_Short task_
Rewrite the lines of the listing below as a numbered list, leaving out any blank lines.
— BEGIN Provided entries —
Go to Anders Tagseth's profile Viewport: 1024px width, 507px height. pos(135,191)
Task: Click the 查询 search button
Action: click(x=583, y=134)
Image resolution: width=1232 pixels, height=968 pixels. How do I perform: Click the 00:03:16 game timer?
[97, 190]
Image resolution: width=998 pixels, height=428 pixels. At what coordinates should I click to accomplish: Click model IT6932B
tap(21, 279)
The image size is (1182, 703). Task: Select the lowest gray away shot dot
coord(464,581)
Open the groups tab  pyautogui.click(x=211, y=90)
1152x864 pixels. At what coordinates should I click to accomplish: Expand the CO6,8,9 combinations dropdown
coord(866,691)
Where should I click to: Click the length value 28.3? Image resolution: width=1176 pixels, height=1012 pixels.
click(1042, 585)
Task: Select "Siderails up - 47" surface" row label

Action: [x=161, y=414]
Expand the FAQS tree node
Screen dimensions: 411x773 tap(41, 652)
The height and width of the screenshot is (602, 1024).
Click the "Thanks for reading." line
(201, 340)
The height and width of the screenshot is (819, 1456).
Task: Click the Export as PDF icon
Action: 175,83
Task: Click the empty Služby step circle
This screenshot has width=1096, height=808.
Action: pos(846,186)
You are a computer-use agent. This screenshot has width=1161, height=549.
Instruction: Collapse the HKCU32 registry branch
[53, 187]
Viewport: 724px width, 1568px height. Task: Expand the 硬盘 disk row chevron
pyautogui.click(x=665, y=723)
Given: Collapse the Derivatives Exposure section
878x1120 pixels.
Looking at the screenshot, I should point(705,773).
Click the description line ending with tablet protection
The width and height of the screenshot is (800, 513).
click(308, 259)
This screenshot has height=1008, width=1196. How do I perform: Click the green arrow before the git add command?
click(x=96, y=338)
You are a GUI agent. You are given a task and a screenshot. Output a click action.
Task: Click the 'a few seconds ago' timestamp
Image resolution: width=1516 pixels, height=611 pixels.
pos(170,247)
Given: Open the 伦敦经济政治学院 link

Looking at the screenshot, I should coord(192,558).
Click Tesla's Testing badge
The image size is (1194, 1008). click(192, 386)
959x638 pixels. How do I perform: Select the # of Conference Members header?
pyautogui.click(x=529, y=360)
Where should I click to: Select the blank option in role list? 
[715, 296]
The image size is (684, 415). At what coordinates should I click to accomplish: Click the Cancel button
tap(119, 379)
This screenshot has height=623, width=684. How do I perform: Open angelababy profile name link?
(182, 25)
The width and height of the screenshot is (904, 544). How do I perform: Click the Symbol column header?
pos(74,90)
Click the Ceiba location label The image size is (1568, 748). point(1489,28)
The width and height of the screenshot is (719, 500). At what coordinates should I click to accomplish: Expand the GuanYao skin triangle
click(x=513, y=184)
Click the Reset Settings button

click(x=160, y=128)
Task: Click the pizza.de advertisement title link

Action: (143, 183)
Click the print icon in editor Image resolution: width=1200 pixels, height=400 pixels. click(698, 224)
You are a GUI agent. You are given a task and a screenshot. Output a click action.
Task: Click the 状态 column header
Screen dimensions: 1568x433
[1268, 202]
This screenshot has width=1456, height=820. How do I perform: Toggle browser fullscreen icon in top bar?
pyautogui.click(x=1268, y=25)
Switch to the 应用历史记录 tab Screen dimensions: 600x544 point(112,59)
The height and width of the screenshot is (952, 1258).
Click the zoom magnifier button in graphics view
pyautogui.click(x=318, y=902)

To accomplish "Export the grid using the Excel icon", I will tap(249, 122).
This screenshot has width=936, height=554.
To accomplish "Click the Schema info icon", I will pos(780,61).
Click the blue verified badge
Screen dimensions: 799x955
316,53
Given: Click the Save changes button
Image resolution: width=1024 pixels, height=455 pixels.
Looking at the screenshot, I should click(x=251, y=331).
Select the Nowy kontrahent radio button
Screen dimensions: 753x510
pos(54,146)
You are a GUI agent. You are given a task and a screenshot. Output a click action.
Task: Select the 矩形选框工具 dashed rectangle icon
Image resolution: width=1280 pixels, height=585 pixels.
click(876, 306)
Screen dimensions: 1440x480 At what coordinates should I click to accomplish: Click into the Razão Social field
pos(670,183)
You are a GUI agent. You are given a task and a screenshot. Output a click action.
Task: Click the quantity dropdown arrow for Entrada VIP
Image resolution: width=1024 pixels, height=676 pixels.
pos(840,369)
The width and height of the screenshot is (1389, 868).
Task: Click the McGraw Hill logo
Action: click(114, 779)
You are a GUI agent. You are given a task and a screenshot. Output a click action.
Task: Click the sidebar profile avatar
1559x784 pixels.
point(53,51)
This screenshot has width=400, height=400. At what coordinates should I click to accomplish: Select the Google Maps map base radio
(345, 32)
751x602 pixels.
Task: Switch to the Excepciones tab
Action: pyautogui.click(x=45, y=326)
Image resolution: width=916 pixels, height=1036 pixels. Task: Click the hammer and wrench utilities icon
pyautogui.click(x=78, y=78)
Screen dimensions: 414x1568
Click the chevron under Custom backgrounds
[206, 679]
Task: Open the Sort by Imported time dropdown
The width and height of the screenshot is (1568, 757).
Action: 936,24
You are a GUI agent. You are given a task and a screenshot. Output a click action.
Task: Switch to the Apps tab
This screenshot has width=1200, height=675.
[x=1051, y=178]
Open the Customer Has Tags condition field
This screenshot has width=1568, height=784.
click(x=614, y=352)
— END Provided entries —
_Reply_
1. Go to Anders Tagseth's profile Viewport: 1024px width, 507px height. pos(135,191)
2. Task: Click the 查询 search button
3. Action: click(x=583, y=134)
4. Image resolution: width=1232 pixels, height=968 pixels. How do I perform: Click the 00:03:16 game timer?
5. [97, 190]
6. Image resolution: width=998 pixels, height=428 pixels. At what coordinates should I click to accomplish: Click model IT6932B
7. tap(21, 279)
8. The image size is (1182, 703). Task: Select the lowest gray away shot dot
9. coord(464,581)
10. Open the groups tab  pyautogui.click(x=211, y=90)
11. 1152x864 pixels. At what coordinates should I click to accomplish: Expand the CO6,8,9 combinations dropdown
12. coord(866,691)
13. Where should I click to: Click the length value 28.3? Image resolution: width=1176 pixels, height=1012 pixels.
14. click(1042, 585)
15. Task: Select "Siderails up - 47" surface" row label
16. Action: [x=161, y=414]
17. Expand the FAQS tree node
18. Screen dimensions: 411x773 tap(41, 652)
19. The height and width of the screenshot is (602, 1024).
20. Click the "Thanks for reading." line
21. (201, 340)
22. The height and width of the screenshot is (819, 1456).
23. Task: Click the Export as PDF icon
24. Action: 175,83
25. Task: Click the empty Služby step circle
26. This screenshot has width=1096, height=808.
27. Action: pos(846,186)
28. You are a computer-use agent. This screenshot has width=1161, height=549.
29. Instruction: Collapse the HKCU32 registry branch
30. [53, 187]
31. Viewport: 724px width, 1568px height. Task: Expand the 硬盘 disk row chevron
32. pyautogui.click(x=665, y=723)
33. Given: Collapse the Derivatives Exposure section
34. 878x1120 pixels.
35. Looking at the screenshot, I should point(705,773).
36. Click the description line ending with tablet protection
37. The width and height of the screenshot is (800, 513).
38. click(308, 259)
39. This screenshot has height=1008, width=1196. How do I perform: Click the green arrow before the git add command?
40. click(x=96, y=338)
41. You are a GUI agent. You are given a task and a screenshot. Output a click action.
42. Task: Click the 'a few seconds ago' timestamp
43. Image resolution: width=1516 pixels, height=611 pixels.
44. pos(170,247)
45. Given: Open the 伦敦经济政治学院 link
46. Looking at the screenshot, I should coord(192,558).
47. Click Tesla's Testing badge
48. The image size is (1194, 1008). click(192, 386)
49. 959x638 pixels. How do I perform: Select the # of Conference Members header?
50. pyautogui.click(x=529, y=360)
51. Where should I click to: Select the blank option in role list? 
52. [715, 296]
53. The image size is (684, 415). At what coordinates should I click to accomplish: Click the Cancel button
54. tap(119, 379)
55. This screenshot has height=623, width=684. How do I perform: Open angelababy profile name link?
56. (182, 25)
57. The width and height of the screenshot is (904, 544). How do I perform: Click the Symbol column header?
58. pos(74,90)
59. Click the Ceiba location label The image size is (1568, 748). point(1489,28)
60. The width and height of the screenshot is (719, 500). At what coordinates should I click to accomplish: Expand the GuanYao skin triangle
61. click(x=513, y=184)
62. Click the Reset Settings button
63. click(x=160, y=128)
64. Task: Click the pizza.de advertisement title link
65. Action: (143, 183)
66. Click the print icon in editor Image resolution: width=1200 pixels, height=400 pixels. click(698, 224)
67. You are a GUI agent. You are given a task and a screenshot. Output a click action.
68. Task: Click the 状态 column header
69. Screen dimensions: 1568x433
70. [1268, 202]
71. This screenshot has width=1456, height=820. How do I perform: Toggle browser fullscreen icon in top bar?
72. pyautogui.click(x=1268, y=25)
73. Switch to the 应用历史记录 tab Screen dimensions: 600x544 point(112,59)
74. The height and width of the screenshot is (952, 1258).
75. Click the zoom magnifier button in graphics view
76. pyautogui.click(x=318, y=902)
77. To accomplish "Export the grid using the Excel icon", I will tap(249, 122).
78. This screenshot has width=936, height=554.
79. To accomplish "Click the Schema info icon", I will pos(780,61).
80. Click the blue verified badge
81. Screen dimensions: 799x955
82. 316,53
83. Given: Click the Save changes button
84. Image resolution: width=1024 pixels, height=455 pixels.
85. Looking at the screenshot, I should click(x=251, y=331).
86. Select the Nowy kontrahent radio button
87. Screen dimensions: 753x510
88. pos(54,146)
89. You are a GUI agent. You are given a task and a screenshot. Output a click action.
90. Task: Select the 矩形选框工具 dashed rectangle icon
91. Image resolution: width=1280 pixels, height=585 pixels.
92. click(876, 306)
93. Screen dimensions: 1440x480 At what coordinates should I click to accomplish: Click into the Razão Social field
94. pos(670,183)
95. You are a GUI agent. You are given a task and a screenshot. Output a click action.
96. Task: Click the quantity dropdown arrow for Entrada VIP
97. Image resolution: width=1024 pixels, height=676 pixels.
98. pos(840,369)
99. The width and height of the screenshot is (1389, 868).
100. Task: Click the McGraw Hill logo
101. Action: click(114, 779)
102. You are a GUI agent. You are given a task and a screenshot. Output a click action.
103. Task: Click the sidebar profile avatar
104. 1559x784 pixels.
105. point(53,51)
106. This screenshot has width=400, height=400. At what coordinates should I click to accomplish: Select the Google Maps map base radio
107. (345, 32)
108. 751x602 pixels.
109. Task: Switch to the Excepciones tab
110. Action: pyautogui.click(x=45, y=326)
111. Image resolution: width=916 pixels, height=1036 pixels. Task: Click the hammer and wrench utilities icon
112. pyautogui.click(x=78, y=78)
113. Screen dimensions: 414x1568
114. Click the chevron under Custom backgrounds
115. [206, 679]
116. Task: Open the Sort by Imported time dropdown
117. The width and height of the screenshot is (1568, 757).
118. Action: 936,24
119. You are a GUI agent. You are given a task and a screenshot. Output a click action.
120. Task: Switch to the Apps tab
121. This screenshot has width=1200, height=675.
122. [x=1051, y=178]
123. Open the Customer Has Tags condition field
124. This screenshot has width=1568, height=784.
125. click(x=614, y=352)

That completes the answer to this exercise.